Mycorrhizal Fungi

Photo: Amaranthus&Allyn

Latest Update 27th July 2015.

Mycorrhizal Fungi 
  • Mycorrhizal Fungi live in the soil or in leaf litter and colonise the roots of vascular plants.  This relationship is symbiotic (mutualistic) which means it is formed for the mutual benefit of fungi and plants.
  • Most plants can form a mutualistic relationship with mycorrhizal fungi.  They provide the fungi with a relatively constant and direct supply of food in the form of carbohydrates.
  • In return, plants benefits from the fungi's higher capacity to absorb water, nitrogen and mineral nutrients from the soil through their mycelium, a root like structure made up of large numbers of branching hyphae which are much finer and penetrate further into the ground than the plants own roots.
  • These hyphae exude enzimes into the surrounding soil which break down soil particles and organic material to produce plant nutrients which are then transported to the host plant's roots.
  • The photograph above shows a small pine tree seedling grown in a glass box revealing the level of white, finely branched mycorrhizal hyphae that are attached to its roots.
  • Mycorrhizal fungi form mutualistic relationships with most plants (95% of those examined so far), unfortunately the brassicas and beets are not included.
  • Here is a List of mycorrghizal and other plants types, describing their relationship with the fungi.  It shows:-
    • Micorrhizal plants which have an arbuscular (intracellular) relationship.
    • Ectomycorrhizal plants which have an ectomycorrhizal (extracellular) relationship.
    • Non Micorrhizal plants which have no relationship with the fungi.
  • The intracellular relationship is one where mycorrhizal hyphae enter the plant's roots and produce arbuscules.  Their structure greatly increases the contact surface area between the hyphae and the cell cytoplasm to facilitate the transfer of nutrients between them.
  • The extracellular relationship is one where mycorrhizal hyphae take the form af a sheath covering the root tip and a Hartig net of hyphae surrounding the plant cells within the root cortex. 
  • Plants hosting mycorrhizal fungi are often more resistant to diseases, such as those caused by microbial soil-borne pathogens.  They are also able to flourish with lower fertiliser use than other plants and are better able to withstand drought.

--------------------

:: Exercise aim ::
In its last bullet point, the text on mycorrhizal fungi names some advantages that plants hosting these fungi have. List all of them. Answer from the mycorrhizal fungi text alone.

:: Data excerpts ::
--------------------

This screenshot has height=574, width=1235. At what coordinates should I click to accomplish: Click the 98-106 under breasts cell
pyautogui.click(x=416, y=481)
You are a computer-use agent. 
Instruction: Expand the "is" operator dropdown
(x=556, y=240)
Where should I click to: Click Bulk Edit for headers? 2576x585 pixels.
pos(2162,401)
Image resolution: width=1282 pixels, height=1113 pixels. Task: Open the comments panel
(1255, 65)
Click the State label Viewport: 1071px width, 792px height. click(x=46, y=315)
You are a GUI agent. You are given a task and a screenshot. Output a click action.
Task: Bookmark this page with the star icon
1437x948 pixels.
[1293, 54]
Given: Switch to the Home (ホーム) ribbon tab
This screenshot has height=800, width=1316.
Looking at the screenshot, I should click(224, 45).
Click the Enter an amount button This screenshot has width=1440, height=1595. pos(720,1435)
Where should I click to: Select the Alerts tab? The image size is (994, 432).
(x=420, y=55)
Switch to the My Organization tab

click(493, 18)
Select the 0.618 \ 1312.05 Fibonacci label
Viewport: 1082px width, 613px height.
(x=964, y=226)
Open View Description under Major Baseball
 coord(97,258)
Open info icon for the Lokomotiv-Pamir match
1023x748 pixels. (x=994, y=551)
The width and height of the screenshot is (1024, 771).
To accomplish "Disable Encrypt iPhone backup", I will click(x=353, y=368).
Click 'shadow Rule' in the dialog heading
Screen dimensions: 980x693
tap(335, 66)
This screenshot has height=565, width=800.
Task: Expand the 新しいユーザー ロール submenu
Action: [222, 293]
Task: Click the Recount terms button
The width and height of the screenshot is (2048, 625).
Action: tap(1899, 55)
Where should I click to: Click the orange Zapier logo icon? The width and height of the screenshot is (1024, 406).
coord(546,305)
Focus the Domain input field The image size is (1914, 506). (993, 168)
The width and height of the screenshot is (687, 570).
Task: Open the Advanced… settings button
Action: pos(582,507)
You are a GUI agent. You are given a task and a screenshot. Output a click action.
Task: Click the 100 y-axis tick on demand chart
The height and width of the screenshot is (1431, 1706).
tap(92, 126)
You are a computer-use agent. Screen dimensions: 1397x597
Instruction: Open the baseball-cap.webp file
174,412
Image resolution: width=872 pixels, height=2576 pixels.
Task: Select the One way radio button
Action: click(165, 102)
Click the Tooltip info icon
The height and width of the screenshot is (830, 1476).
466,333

--------------------

:: Result of this task ::
- They are often more resistant to diseases, such as those caused by microbial soil-borne pathogens.
- They can flourish with lower fertilizer use than other plants.
- They are better able to withstand drought.